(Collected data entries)

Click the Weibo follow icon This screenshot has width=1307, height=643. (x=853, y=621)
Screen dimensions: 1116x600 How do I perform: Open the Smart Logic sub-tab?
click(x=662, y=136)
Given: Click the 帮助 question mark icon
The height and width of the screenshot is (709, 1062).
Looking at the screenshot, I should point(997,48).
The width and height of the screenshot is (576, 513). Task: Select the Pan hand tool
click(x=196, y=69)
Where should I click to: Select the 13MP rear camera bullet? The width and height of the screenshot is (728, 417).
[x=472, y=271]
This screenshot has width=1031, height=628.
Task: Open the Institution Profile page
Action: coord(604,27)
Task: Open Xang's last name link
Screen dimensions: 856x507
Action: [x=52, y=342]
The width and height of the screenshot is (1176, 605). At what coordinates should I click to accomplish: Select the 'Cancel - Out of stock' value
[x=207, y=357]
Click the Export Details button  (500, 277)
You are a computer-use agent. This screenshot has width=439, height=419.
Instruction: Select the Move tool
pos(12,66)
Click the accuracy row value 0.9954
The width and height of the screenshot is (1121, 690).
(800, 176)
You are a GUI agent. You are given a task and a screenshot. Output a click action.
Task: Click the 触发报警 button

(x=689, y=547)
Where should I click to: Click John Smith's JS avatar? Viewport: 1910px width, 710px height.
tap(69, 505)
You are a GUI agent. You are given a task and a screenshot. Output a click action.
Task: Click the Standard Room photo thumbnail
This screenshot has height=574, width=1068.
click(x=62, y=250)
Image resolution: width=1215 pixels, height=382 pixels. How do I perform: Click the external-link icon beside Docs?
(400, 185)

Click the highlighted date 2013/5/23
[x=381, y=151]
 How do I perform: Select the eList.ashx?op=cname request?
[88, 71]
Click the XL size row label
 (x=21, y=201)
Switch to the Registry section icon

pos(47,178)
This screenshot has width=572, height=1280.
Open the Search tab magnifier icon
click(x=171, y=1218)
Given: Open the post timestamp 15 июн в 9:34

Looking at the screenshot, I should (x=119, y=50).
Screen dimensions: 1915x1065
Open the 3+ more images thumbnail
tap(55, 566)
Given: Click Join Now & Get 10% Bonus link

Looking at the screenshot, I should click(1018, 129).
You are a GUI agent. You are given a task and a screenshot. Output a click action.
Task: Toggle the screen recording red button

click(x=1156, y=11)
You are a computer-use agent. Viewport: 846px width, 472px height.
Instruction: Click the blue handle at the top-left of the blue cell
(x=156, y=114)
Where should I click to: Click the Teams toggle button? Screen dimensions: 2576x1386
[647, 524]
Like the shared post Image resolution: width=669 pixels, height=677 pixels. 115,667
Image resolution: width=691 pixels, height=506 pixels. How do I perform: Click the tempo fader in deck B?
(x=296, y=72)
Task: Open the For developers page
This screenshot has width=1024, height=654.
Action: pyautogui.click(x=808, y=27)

> [About this exercise]: Write down only the number of lines above where the word "computer" occurs.

> [Task solution]: 2